_Data provided_.
========================================

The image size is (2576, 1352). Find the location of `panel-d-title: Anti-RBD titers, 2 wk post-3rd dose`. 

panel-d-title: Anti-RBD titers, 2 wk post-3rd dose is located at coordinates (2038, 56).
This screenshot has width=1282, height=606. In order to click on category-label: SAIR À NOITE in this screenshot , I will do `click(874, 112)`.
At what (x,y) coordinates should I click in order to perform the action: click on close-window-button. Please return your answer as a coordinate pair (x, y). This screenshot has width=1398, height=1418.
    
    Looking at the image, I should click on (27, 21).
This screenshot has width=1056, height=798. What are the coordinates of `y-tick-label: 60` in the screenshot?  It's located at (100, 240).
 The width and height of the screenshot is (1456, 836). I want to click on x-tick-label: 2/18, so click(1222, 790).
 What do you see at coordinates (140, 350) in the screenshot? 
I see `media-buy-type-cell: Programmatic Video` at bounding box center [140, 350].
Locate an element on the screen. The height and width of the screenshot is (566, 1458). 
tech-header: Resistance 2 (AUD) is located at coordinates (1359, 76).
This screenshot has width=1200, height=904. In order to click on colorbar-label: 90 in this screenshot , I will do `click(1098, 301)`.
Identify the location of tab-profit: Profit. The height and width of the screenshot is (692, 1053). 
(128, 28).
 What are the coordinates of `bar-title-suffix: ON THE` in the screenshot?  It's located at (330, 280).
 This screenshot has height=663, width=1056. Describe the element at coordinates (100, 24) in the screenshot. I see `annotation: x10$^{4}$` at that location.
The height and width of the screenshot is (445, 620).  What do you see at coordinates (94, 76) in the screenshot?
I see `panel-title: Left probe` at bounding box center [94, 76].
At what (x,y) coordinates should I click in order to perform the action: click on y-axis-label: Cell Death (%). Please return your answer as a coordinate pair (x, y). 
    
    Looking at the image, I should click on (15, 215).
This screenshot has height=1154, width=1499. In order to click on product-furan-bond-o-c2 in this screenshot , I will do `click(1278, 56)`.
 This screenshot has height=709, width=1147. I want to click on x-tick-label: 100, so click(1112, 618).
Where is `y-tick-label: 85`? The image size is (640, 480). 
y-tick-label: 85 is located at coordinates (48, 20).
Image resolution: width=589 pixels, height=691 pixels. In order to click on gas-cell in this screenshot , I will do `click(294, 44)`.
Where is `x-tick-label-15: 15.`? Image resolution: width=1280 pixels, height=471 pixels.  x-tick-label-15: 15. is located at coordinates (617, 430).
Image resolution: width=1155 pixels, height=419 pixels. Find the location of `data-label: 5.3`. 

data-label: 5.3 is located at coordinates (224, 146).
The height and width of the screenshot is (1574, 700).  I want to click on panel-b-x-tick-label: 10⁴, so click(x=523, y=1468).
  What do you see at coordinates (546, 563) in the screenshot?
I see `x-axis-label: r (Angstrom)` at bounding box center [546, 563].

========================================

Copy out the lines verbatim, starting at the line that contains "The height and width of the screenshot is (445, 620)." and ending at the last line.

The height and width of the screenshot is (445, 620).  What do you see at coordinates (94, 76) in the screenshot?
I see `panel-title: Left probe` at bounding box center [94, 76].
At what (x,y) coordinates should I click in order to perform the action: click on y-axis-label: Cell Death (%). Please return your answer as a coordinate pair (x, y). 
    
    Looking at the image, I should click on (15, 215).
This screenshot has height=1154, width=1499. In order to click on product-furan-bond-o-c2 in this screenshot , I will do `click(1278, 56)`.
 This screenshot has height=709, width=1147. I want to click on x-tick-label: 100, so click(1112, 618).
Where is `y-tick-label: 85`? The image size is (640, 480). 
y-tick-label: 85 is located at coordinates (48, 20).
Image resolution: width=589 pixels, height=691 pixels. In order to click on gas-cell in this screenshot , I will do `click(294, 44)`.
Where is `x-tick-label-15: 15.`? Image resolution: width=1280 pixels, height=471 pixels.  x-tick-label-15: 15. is located at coordinates (617, 430).
Image resolution: width=1155 pixels, height=419 pixels. Find the location of `data-label: 5.3`. 

data-label: 5.3 is located at coordinates (224, 146).
The height and width of the screenshot is (1574, 700).  I want to click on panel-b-x-tick-label: 10⁴, so click(x=523, y=1468).
  What do you see at coordinates (546, 563) in the screenshot?
I see `x-axis-label: r (Angstrom)` at bounding box center [546, 563].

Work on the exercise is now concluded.